In the page on adding Boolean operations, write out the passage between "returns the value of true_expression" and "be as below.", inclusive.

_PAGE EXTRACT_
--- begin ---
2014-05-08
md
Adding Boolean Operations
Part 7 – Optimizing by Constant Folding-> <-Part 5 – Constructing a Parse Tree
 Part 6 of Parsing and Evaluating Mathematical Expressions 

discontinuous By building a parse tree, it is now possible to evaluate efficiently mathematical expressions as when plotting the graph of a function. However, all the functions that have been included in the parser are continuous. It would therefore be difficult to draw a discontinuous graph such as shown on the right.

An if function as found in Excel or LibreOffice.Calc with conditional execution makes this relatively easy.

The if function

Formally the function

if(condition, true_expression, false_expression)

returns the value of true_expression when condition is true and returns the value of false_expression if the condition is false. Here is the statement for the figure on the right: if(x < 25, 2*x, 20+2*x).

The condition, x < 25 returns true when the value of the variable x is less than 25 and false otherwise. The exact nature of such Boolean relationships will be examined later. For now, the usual convention is adopted. The logical value false is represented by the number 0 and any other number represents the logical value true.

The straightforward implementation of the if function could be as below.

function _if.Calc: float; begin if args[0] = 0.0 then result := args[2] else result := args[1]; end;

Then the function could be added to the function list,

InternalTargets.Add('if', _if.create(3))

Unfortunately, it is a mistake to proceed in that fashion because both the true and false expressions as well as the condition will be evaluated by TCallNode’s Eval method to fill the args array before _if.Calc is invoked. The problem is that if statements are often used to avoid calculating the value of a function when a variable is not in its domain. If drawing the graph of x·ln(x) over the interval −2 to 2, it would be better to draw if(x <= 0, 0, x*ln(x)).

There is no way to avoid the evaluating the three parameters of the if function when it is implemented as a normal internal function. A solution is to evaluate the if function as a special case in TCallNode.Eval method. First we remove the implementation _if, it is no longer needed. Then if is registered as a function without implementation

InternalTargets.Add('if', nil);

and then TCallNode.Eval is changed.

function TCallNode.Eval: float; var I: Integer; begin if FCount > 0 then begin if assigned(FTarget) then begin for I := 0 to FCount - 1 do FArgs^[I] := Nodes[I].Eval; TFunction(FTarget).ArgArray := FArgs; if FTarget is TVariableFunction then TVariableFunction(FTarget).Count := FCount; end else begin // target = nil : if function if Nodes[0].Eval = 0 then result := Nodes[2].eval else result := Nodes[1].eval; exit; end; end; result := FTarget.Calc; end;

There is a potential problem, should another function without implementation be added to the internal function list later. More egregious, the above method is not the most efficient way since at each evaluation of an internal function an unnecessary test is performed. As usual with a little more coding that test can be performed only once when parsing.
--- end ---
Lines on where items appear
--- begin ---
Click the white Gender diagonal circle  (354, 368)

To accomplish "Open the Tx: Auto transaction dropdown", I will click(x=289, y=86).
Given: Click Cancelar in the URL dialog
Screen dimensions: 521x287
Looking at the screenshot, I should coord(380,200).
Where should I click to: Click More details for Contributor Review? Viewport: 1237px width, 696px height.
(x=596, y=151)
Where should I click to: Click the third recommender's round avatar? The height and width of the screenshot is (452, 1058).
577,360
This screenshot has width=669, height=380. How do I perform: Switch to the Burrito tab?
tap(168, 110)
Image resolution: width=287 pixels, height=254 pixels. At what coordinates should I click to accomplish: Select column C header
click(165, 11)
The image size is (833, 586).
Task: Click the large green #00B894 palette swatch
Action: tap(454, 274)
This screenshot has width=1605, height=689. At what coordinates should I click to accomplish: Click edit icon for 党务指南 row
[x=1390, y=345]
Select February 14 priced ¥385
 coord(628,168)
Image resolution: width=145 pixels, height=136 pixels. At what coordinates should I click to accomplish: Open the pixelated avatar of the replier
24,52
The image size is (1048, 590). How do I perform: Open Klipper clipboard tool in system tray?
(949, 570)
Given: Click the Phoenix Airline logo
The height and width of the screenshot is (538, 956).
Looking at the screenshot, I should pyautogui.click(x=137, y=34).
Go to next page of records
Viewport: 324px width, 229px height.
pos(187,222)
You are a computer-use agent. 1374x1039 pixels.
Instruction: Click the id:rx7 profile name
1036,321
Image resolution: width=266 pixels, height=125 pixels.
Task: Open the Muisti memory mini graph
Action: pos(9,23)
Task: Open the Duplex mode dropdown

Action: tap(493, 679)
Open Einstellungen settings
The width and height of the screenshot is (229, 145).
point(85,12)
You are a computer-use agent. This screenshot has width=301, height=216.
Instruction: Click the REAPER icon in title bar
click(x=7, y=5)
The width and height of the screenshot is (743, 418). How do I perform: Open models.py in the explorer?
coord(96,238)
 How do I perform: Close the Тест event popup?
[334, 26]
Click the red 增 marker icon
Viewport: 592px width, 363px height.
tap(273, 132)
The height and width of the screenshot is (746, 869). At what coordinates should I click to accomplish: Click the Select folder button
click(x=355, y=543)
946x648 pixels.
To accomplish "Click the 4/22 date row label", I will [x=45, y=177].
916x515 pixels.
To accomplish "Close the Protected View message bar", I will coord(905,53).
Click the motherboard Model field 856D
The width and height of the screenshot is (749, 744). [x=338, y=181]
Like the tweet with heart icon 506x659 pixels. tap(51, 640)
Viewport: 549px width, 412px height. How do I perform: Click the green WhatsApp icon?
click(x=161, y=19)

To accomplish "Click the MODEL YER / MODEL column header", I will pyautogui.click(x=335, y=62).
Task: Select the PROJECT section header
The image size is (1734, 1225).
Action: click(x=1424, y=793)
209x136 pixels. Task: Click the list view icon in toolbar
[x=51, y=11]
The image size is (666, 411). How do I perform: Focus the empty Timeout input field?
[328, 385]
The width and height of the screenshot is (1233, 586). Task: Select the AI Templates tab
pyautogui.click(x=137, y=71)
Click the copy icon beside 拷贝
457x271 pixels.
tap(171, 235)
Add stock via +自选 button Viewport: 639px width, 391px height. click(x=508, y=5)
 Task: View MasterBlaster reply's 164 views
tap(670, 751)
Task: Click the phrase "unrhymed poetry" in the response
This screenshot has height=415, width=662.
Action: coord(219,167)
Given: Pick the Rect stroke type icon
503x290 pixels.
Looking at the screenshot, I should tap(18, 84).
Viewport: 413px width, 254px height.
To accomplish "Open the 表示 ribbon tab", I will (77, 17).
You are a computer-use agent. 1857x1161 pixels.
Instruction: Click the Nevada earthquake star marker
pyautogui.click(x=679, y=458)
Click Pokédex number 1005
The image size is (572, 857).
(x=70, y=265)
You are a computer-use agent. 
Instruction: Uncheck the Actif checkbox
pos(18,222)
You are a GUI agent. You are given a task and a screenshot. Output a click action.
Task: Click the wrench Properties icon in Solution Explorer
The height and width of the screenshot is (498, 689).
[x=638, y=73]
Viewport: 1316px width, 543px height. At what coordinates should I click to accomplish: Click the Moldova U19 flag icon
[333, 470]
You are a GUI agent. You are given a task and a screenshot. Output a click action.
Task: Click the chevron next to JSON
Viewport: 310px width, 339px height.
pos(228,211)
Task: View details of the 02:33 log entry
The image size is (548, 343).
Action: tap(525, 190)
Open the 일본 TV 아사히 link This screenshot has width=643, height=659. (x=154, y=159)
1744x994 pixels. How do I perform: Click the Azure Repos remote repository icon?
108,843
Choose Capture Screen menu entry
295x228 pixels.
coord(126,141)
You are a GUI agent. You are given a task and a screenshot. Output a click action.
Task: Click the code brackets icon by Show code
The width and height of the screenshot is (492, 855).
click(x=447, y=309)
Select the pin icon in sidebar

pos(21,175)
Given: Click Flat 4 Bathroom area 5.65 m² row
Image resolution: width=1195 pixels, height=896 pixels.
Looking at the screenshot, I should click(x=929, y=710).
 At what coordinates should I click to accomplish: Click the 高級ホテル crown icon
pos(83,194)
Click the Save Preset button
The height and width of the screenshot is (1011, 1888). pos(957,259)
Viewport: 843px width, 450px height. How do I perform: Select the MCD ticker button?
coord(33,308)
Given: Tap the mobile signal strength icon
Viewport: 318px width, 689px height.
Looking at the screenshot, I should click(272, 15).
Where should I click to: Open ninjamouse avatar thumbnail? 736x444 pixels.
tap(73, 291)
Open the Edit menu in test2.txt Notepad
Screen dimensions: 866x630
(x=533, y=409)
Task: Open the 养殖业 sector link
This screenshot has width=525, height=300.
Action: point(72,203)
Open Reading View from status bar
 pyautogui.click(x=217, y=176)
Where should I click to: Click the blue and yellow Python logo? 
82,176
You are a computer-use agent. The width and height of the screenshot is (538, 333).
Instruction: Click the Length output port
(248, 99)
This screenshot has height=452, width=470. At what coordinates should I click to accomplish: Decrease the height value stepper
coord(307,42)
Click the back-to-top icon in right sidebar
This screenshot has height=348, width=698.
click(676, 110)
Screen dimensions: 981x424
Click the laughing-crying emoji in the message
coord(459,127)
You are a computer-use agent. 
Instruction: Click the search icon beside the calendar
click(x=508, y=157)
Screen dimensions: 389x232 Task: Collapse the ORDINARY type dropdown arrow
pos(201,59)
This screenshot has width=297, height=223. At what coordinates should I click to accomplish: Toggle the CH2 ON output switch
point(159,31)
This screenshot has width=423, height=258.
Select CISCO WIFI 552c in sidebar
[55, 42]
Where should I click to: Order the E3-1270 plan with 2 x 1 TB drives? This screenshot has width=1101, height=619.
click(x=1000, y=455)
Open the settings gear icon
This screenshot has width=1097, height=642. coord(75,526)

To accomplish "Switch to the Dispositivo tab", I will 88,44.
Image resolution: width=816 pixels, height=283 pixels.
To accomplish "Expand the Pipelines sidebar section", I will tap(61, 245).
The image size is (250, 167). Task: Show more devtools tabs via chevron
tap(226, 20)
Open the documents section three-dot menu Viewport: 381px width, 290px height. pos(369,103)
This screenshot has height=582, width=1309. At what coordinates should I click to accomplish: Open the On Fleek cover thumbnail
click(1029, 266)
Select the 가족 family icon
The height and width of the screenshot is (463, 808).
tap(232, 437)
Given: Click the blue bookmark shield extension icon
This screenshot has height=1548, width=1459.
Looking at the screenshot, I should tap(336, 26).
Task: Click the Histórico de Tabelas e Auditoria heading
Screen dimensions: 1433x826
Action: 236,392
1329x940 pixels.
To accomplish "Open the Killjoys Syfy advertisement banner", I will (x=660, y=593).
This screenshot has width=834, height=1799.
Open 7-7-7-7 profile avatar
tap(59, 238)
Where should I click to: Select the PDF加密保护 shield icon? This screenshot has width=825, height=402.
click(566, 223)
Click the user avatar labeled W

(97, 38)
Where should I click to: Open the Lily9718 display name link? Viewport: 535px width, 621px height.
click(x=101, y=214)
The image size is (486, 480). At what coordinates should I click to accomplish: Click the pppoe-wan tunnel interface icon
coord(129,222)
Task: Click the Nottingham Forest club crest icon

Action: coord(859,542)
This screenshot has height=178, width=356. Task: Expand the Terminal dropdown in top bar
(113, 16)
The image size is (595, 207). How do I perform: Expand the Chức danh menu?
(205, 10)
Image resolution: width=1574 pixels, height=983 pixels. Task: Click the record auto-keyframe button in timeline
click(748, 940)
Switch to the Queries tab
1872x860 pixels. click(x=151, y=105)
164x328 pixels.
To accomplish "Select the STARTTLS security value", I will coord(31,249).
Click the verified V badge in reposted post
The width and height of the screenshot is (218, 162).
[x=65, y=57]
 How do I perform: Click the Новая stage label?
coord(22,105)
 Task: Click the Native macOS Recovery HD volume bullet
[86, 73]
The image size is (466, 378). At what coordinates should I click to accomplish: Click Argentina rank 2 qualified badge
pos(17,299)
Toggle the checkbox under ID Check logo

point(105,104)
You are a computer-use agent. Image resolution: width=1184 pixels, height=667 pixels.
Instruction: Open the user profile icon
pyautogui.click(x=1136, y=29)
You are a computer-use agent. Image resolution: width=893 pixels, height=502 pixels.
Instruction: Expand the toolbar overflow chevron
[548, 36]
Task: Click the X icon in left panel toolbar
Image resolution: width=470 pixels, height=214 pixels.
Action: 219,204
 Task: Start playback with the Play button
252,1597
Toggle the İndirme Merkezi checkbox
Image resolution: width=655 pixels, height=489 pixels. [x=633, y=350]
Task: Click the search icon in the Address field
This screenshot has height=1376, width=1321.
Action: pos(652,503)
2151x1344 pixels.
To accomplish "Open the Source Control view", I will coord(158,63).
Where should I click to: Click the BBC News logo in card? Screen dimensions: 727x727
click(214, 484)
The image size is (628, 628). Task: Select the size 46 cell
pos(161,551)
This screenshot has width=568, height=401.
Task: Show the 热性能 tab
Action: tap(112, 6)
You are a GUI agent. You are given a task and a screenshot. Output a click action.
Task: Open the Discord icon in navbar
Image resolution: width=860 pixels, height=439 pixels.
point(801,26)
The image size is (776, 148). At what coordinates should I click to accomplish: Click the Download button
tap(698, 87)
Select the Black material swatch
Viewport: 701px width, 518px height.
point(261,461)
--- end ---
_RESULT OF THE TASK_
returns the value of true_expression when condition is true and returns the value of false_expression if the condition is false. Here is the statement for the figure on the right: if(x < 25, 2*x, 20+2*x).

The condition, x < 25 returns true when the value of the variable x is less than 25 and false otherwise. The exact nature of such Boolean relationships will be examined later. For now, the usual convention is adopted. The logical value false is represented by the number 0 and any other number represents the logical value true.

The straightforward implementation of the if function could be as below.